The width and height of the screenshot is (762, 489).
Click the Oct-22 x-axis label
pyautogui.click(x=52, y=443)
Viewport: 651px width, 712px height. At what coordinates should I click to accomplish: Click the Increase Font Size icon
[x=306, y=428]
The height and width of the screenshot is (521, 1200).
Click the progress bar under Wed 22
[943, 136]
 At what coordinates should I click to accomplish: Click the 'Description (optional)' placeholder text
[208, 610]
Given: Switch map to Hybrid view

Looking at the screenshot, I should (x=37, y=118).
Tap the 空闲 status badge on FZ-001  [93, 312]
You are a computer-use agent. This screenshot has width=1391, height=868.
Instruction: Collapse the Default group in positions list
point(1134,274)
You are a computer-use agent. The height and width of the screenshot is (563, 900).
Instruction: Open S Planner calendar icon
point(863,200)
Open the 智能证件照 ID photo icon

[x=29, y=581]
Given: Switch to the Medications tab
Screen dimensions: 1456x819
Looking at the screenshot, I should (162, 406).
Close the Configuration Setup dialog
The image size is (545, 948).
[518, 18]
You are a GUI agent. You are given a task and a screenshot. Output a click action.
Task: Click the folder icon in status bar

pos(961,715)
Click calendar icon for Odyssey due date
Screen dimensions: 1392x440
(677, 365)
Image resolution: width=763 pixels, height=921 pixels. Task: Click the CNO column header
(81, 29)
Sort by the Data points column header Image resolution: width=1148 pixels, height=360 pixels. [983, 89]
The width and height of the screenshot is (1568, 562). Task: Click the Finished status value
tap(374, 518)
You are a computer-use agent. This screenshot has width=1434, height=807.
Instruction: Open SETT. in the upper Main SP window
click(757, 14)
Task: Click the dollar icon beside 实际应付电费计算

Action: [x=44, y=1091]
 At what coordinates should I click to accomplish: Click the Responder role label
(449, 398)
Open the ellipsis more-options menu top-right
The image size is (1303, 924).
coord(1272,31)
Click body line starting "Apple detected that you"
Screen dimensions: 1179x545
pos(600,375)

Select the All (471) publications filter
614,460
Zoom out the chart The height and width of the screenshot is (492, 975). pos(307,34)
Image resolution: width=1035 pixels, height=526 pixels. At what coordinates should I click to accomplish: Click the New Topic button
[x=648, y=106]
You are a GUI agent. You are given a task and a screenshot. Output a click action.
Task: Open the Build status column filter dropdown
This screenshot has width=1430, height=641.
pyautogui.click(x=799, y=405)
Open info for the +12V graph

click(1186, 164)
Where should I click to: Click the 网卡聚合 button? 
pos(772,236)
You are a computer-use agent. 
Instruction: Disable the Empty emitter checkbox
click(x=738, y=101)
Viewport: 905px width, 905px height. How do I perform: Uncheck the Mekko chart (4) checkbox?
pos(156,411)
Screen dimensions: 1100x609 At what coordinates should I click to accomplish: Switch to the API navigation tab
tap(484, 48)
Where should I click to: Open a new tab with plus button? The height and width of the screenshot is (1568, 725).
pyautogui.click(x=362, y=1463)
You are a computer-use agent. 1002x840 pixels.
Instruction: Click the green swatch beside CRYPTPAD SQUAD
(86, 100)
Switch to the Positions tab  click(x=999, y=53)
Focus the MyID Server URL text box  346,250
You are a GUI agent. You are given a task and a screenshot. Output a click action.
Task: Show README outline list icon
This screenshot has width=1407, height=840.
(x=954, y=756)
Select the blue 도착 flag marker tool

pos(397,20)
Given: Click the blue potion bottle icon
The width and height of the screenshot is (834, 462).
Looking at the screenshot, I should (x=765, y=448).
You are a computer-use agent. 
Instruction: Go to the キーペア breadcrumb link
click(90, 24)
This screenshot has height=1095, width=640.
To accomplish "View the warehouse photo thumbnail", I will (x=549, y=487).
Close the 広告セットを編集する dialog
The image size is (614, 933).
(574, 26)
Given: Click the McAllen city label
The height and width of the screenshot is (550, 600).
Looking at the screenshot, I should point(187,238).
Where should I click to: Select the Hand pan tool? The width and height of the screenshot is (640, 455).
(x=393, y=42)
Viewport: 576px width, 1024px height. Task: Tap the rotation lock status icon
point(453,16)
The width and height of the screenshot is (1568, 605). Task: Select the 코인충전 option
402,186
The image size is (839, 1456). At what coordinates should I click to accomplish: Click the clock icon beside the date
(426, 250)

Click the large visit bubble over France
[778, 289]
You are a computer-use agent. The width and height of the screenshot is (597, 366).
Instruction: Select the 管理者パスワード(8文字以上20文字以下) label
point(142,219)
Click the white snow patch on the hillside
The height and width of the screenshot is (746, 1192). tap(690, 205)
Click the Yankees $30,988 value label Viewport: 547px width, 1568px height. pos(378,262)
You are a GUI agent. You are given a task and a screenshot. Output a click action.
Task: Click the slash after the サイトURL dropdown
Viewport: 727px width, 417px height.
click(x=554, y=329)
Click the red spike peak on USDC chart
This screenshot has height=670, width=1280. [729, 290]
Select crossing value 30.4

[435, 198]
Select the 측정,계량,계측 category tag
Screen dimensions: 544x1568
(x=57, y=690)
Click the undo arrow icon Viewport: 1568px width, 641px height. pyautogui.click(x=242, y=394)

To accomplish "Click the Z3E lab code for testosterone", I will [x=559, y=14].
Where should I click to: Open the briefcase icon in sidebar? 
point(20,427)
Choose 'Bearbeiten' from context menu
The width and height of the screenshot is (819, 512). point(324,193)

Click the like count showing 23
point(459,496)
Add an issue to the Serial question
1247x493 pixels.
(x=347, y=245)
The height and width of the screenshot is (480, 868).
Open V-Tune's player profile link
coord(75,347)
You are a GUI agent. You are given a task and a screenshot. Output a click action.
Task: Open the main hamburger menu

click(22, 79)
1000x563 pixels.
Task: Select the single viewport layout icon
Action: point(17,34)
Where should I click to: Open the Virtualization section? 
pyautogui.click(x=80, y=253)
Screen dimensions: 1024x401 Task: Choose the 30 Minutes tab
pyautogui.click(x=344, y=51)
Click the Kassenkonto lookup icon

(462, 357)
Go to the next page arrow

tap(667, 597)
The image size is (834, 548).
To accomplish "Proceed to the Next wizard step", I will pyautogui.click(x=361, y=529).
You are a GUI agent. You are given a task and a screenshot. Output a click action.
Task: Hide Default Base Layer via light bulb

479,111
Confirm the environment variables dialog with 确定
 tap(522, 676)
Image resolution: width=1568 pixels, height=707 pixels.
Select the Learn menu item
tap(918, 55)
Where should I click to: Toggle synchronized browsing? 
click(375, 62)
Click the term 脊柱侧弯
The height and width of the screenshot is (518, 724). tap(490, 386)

*YOUR GOAL*. Copy all of the data above line for line, changing nothing.

*ANSWER FOR THIS EXERCISE*.
The width and height of the screenshot is (762, 489).
Click the Oct-22 x-axis label
pyautogui.click(x=52, y=443)
Viewport: 651px width, 712px height. At what coordinates should I click to accomplish: Click the Increase Font Size icon
[x=306, y=428]
The height and width of the screenshot is (521, 1200).
Click the progress bar under Wed 22
[943, 136]
 At what coordinates should I click to accomplish: Click the 'Description (optional)' placeholder text
[208, 610]
Given: Switch map to Hybrid view

Looking at the screenshot, I should (x=37, y=118).
Tap the 空闲 status badge on FZ-001  [93, 312]
You are a computer-use agent. This screenshot has width=1391, height=868.
Instruction: Collapse the Default group in positions list
point(1134,274)
You are a computer-use agent. The height and width of the screenshot is (563, 900).
Instruction: Open S Planner calendar icon
point(863,200)
Open the 智能证件照 ID photo icon

[x=29, y=581]
Given: Switch to the Medications tab
Screen dimensions: 1456x819
Looking at the screenshot, I should (162, 406).
Close the Configuration Setup dialog
The image size is (545, 948).
[518, 18]
You are a GUI agent. You are given a task and a screenshot. Output a click action.
Task: Click the folder icon in status bar

pos(961,715)
Click calendar icon for Odyssey due date
Screen dimensions: 1392x440
(677, 365)
Image resolution: width=763 pixels, height=921 pixels. Task: Click the CNO column header
(81, 29)
Sort by the Data points column header Image resolution: width=1148 pixels, height=360 pixels. [983, 89]
The width and height of the screenshot is (1568, 562). Task: Click the Finished status value
tap(374, 518)
You are a computer-use agent. This screenshot has width=1434, height=807.
Instruction: Open SETT. in the upper Main SP window
click(757, 14)
Task: Click the dollar icon beside 实际应付电费计算

Action: [x=44, y=1091]
 At what coordinates should I click to accomplish: Click the Responder role label
(449, 398)
Open the ellipsis more-options menu top-right
The image size is (1303, 924).
coord(1272,31)
Click body line starting "Apple detected that you"
Screen dimensions: 1179x545
pos(600,375)

Select the All (471) publications filter
614,460
Zoom out the chart The height and width of the screenshot is (492, 975). pos(307,34)
Image resolution: width=1035 pixels, height=526 pixels. At what coordinates should I click to accomplish: Click the New Topic button
[x=648, y=106]
You are a GUI agent. You are given a task and a screenshot. Output a click action.
Task: Open the Build status column filter dropdown
This screenshot has width=1430, height=641.
pyautogui.click(x=799, y=405)
Open info for the +12V graph

click(1186, 164)
Where should I click to: Click the 网卡聚合 button? 
pos(772,236)
You are a computer-use agent. 
Instruction: Disable the Empty emitter checkbox
click(x=738, y=101)
Viewport: 905px width, 905px height. How do I perform: Uncheck the Mekko chart (4) checkbox?
pos(156,411)
Screen dimensions: 1100x609 At what coordinates should I click to accomplish: Switch to the API navigation tab
tap(484, 48)
Where should I click to: Open a new tab with plus button? The height and width of the screenshot is (1568, 725).
pyautogui.click(x=362, y=1463)
You are a computer-use agent. 1002x840 pixels.
Instruction: Click the green swatch beside CRYPTPAD SQUAD
(86, 100)
Switch to the Positions tab  click(x=999, y=53)
Focus the MyID Server URL text box  346,250
You are a GUI agent. You are given a task and a screenshot. Output a click action.
Task: Show README outline list icon
This screenshot has width=1407, height=840.
(x=954, y=756)
Select the blue 도착 flag marker tool

pos(397,20)
Given: Click the blue potion bottle icon
The width and height of the screenshot is (834, 462).
Looking at the screenshot, I should (x=765, y=448).
You are a computer-use agent. 
Instruction: Go to the キーペア breadcrumb link
click(90, 24)
This screenshot has height=1095, width=640.
To accomplish "View the warehouse photo thumbnail", I will (x=549, y=487).
Close the 広告セットを編集する dialog
The image size is (614, 933).
(574, 26)
Given: Click the McAllen city label
The height and width of the screenshot is (550, 600).
Looking at the screenshot, I should point(187,238).
Where should I click to: Select the Hand pan tool? The width and height of the screenshot is (640, 455).
(x=393, y=42)
Viewport: 576px width, 1024px height. Task: Tap the rotation lock status icon
point(453,16)
The width and height of the screenshot is (1568, 605). Task: Select the 코인충전 option
402,186
The image size is (839, 1456). At what coordinates should I click to accomplish: Click the clock icon beside the date
(426, 250)

Click the large visit bubble over France
[778, 289]
You are a computer-use agent. The width and height of the screenshot is (597, 366).
Instruction: Select the 管理者パスワード(8文字以上20文字以下) label
point(142,219)
Click the white snow patch on the hillside
The height and width of the screenshot is (746, 1192). tap(690, 205)
Click the Yankees $30,988 value label Viewport: 547px width, 1568px height. pos(378,262)
You are a GUI agent. You are given a task and a screenshot. Output a click action.
Task: Click the slash after the サイトURL dropdown
Viewport: 727px width, 417px height.
click(x=554, y=329)
Click the red spike peak on USDC chart
This screenshot has height=670, width=1280. [729, 290]
Select crossing value 30.4

[435, 198]
Select the 측정,계량,계측 category tag
Screen dimensions: 544x1568
(x=57, y=690)
Click the undo arrow icon Viewport: 1568px width, 641px height. pyautogui.click(x=242, y=394)

To accomplish "Click the Z3E lab code for testosterone", I will [x=559, y=14].
Where should I click to: Open the briefcase icon in sidebar? 
point(20,427)
Choose 'Bearbeiten' from context menu
The width and height of the screenshot is (819, 512). point(324,193)

Click the like count showing 23
point(459,496)
Add an issue to the Serial question
1247x493 pixels.
(x=347, y=245)
The height and width of the screenshot is (480, 868).
Open V-Tune's player profile link
coord(75,347)
You are a GUI agent. You are given a task and a screenshot. Output a click action.
Task: Open the main hamburger menu

click(22, 79)
1000x563 pixels.
Task: Select the single viewport layout icon
Action: point(17,34)
Where should I click to: Open the Virtualization section? 
pyautogui.click(x=80, y=253)
Screen dimensions: 1024x401 Task: Choose the 30 Minutes tab
pyautogui.click(x=344, y=51)
Click the Kassenkonto lookup icon

(462, 357)
Go to the next page arrow

tap(667, 597)
The image size is (834, 548).
To accomplish "Proceed to the Next wizard step", I will pyautogui.click(x=361, y=529).
You are a GUI agent. You are given a task and a screenshot. Output a click action.
Task: Hide Default Base Layer via light bulb

479,111
Confirm the environment variables dialog with 确定
 tap(522, 676)
Image resolution: width=1568 pixels, height=707 pixels.
Select the Learn menu item
tap(918, 55)
Where should I click to: Toggle synchronized browsing? 
click(375, 62)
Click the term 脊柱侧弯
The height and width of the screenshot is (518, 724). tap(490, 386)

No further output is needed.